Local cancer drug approved for first clinical trial in United States and New Zealand

The US Food and Drug Administration (FDA) has granted approval for PR610, an anticancer “stealth” drug invented in New Zealand, to move forward to human clinical trials through its approval of an Investigational New Drug (IND) Application for the drug.

The first clinical trial, a phase I/II study, will be conducted at Auckland City Hospital, Waikato Hospital and sites in the United States.

Patient enrolment is expected to commence in the coming weeks. Initially, the trial will recruit small groups of study-eligible patients to different dose levels of PR610 followed by monitoring of its side-effects, blood levels and anti-tumour activity.

PR610 belongs to an exciting new class of hypoxia-activated pro-drugs for the treatment of cancer, designed by Dr Jeff Smaill and Dr Adam Patterson from the Auckland Cancer Society Research Centre (ACSRC) and Maurice Wilkins Centre for Molecular Biodiscovery.

It is licensed to Proacta Incorporated, a San Diego based biotechnology company that last year engaged in the collaboration for research, development, and commercialisation of PR610 in Japan with Yakult Honsha Co., Ltd. (Tokyo: 2267). Proacta announced today that the IND had been approved, allowing this novel first-in-class treatment to enter human trials.
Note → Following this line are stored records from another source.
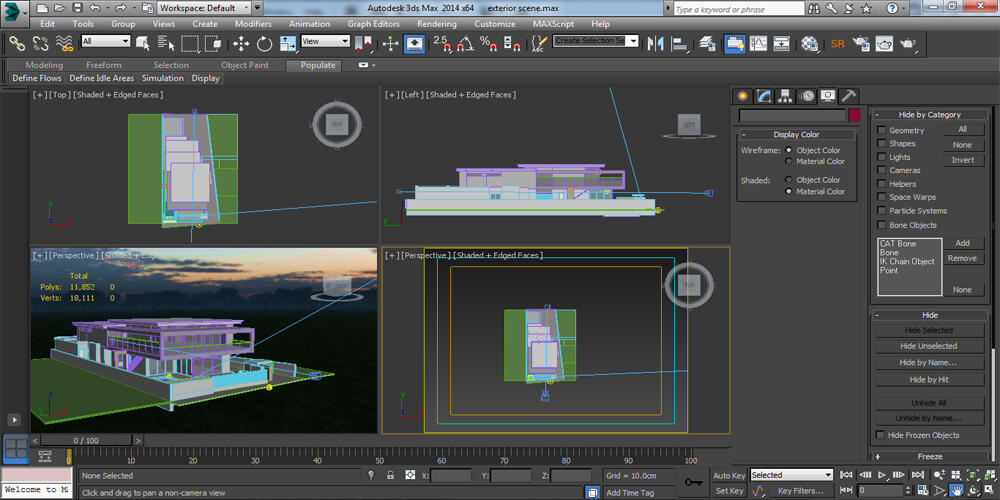The height and width of the screenshot is (500, 1000).
Task: Click the Hide Unselected button
Action: pyautogui.click(x=930, y=346)
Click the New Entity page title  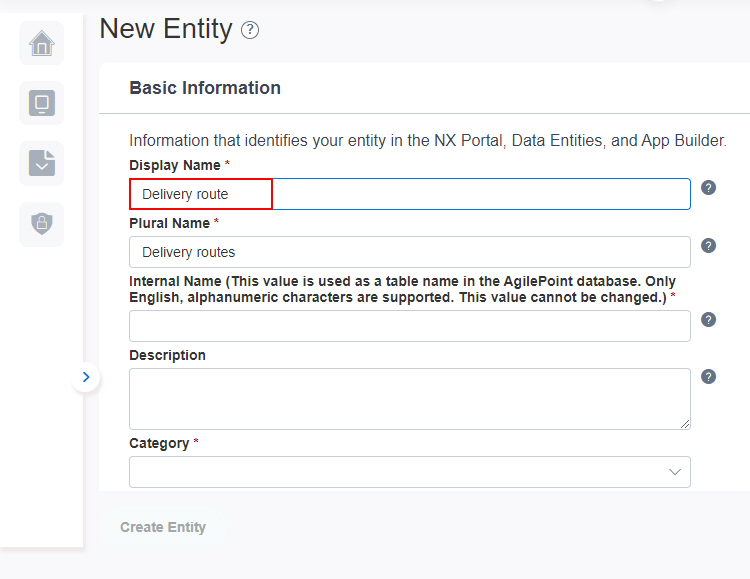coord(165,29)
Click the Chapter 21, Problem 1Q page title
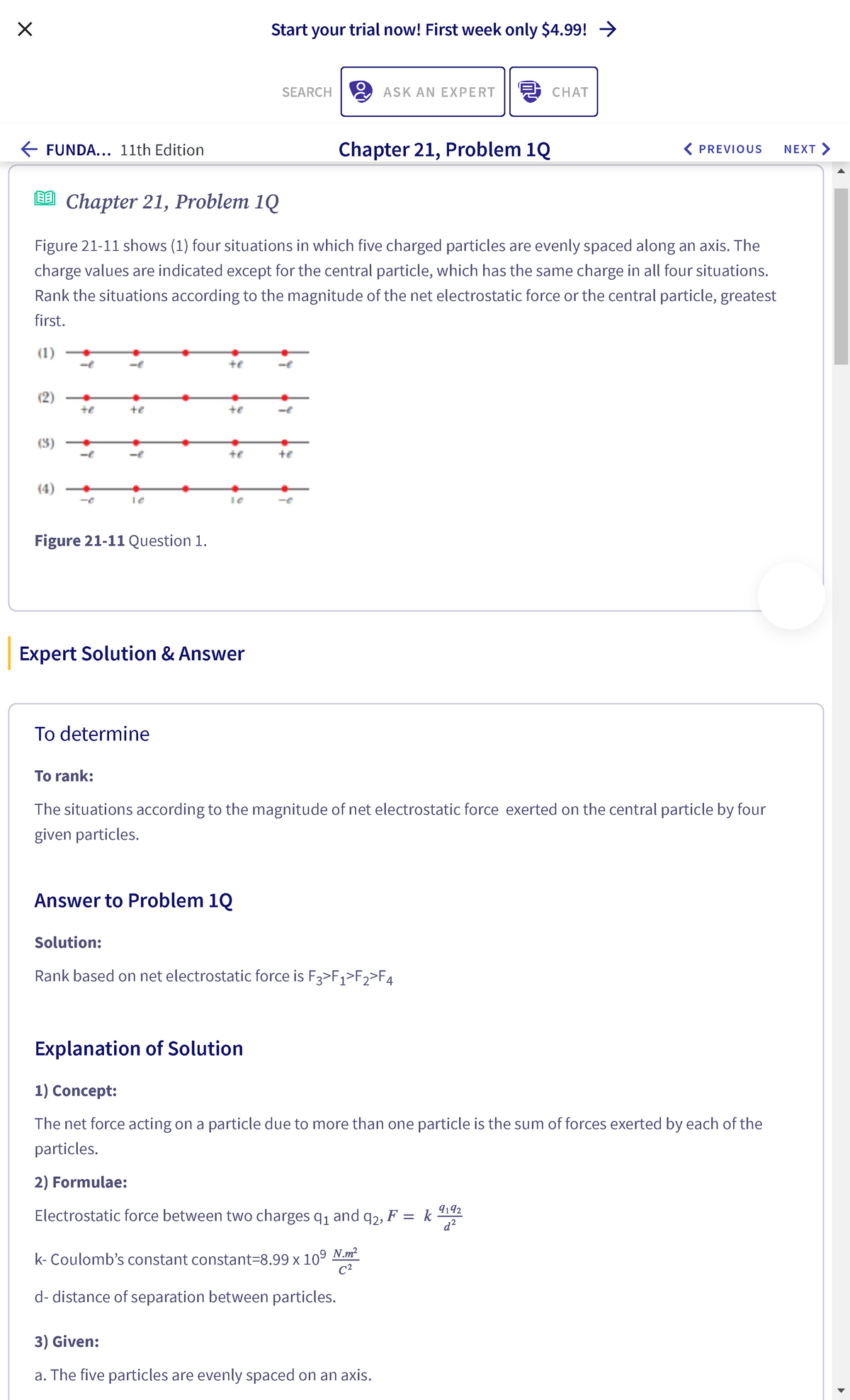The height and width of the screenshot is (1400, 850). coord(444,149)
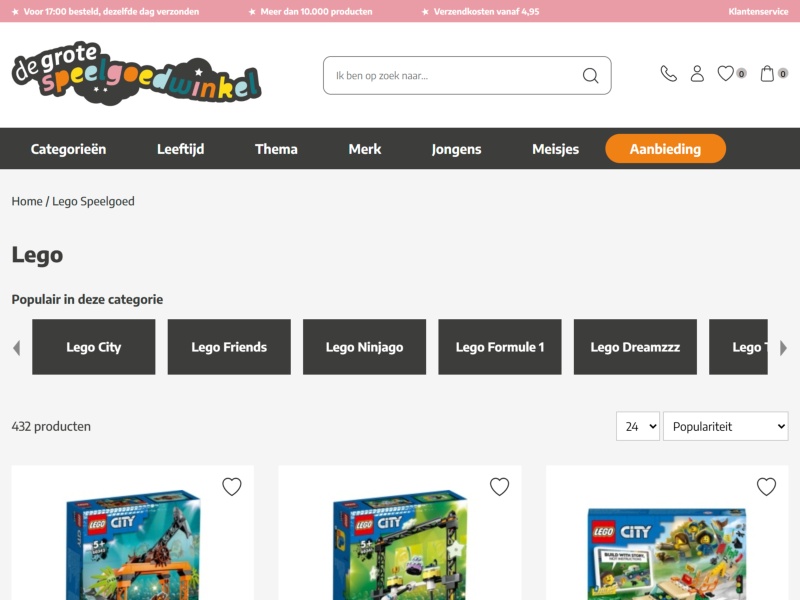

Initial development of PR610 will focus on patients with non-small cell lung cancer who have become resistant to reversible tyrosine kinase inhibitors such as erlotinib and /or gefitinib. Currently there is no effective treatment when these patients relapse. The phase I part of the phase I/II trial will investigate suitable doses in patients with solid tumours, before moving on to focus on patients with this type of cancer in the phase II part of the trial.

PR610, which specifically targets low-oxygen (hypoxic) regions in tumours, has shown promising activity in the laboratory. “The tumour dose intensity achieved by this hypoxia targeting technology results in striking anti-cancer activity,” says Dr Smaill. “We were particularly impressed when we compared PR610 to existing clinical candidates,” adds Dr Patterson. “Only PR610 was able to shrink the drug-resistant lung cancer models.”

“PR610 will be the second novel hypoxia prodrug from the Auckland Cancer Society Research Centre to be taken to clinical trial by Proacta, and speaks to the continued innovation achieved by our staff in cancer chemotherapy,” says ACSRC Co-Director Distinguished Professor Bill Denny.

“It’s especially pleasing to see clinical trials of new drugs being held in New Zealand,” says John Loof, CEO of the Cancer Society Auckland Division. “Local patients can be some of the first involved in furthering our understanding of how these targeted medicines can make such a difference. Cancer Society donors and supporters can feel well satisfied that they have underpinned yet another exciting step forward in cancer medicine.”

“This exciting new therapy ushers in a new era of personalised medicine in New Zealand. For the first time we will be screening patients for the genetic mutation that causes drug resistance and then enrolling them in a trial of a New Zealand drug designed to target that mutation,” says ACSRC Co-Director, Associate Professor Mark McKeage, the Clinical Oncologist leading the Auckland City Hospital trial, referring to the phase II part of the phase I/II trial.

“Our scientists are inventing drugs at the forefront of the international fight against cancer,” says Professor Rod Dunbar, Director of the Maurice Wilkins Centre. “The progression of this first-in-class cancer drug to clinical trials is a great credit to New Zealand and offers further hope for our cancer patients.”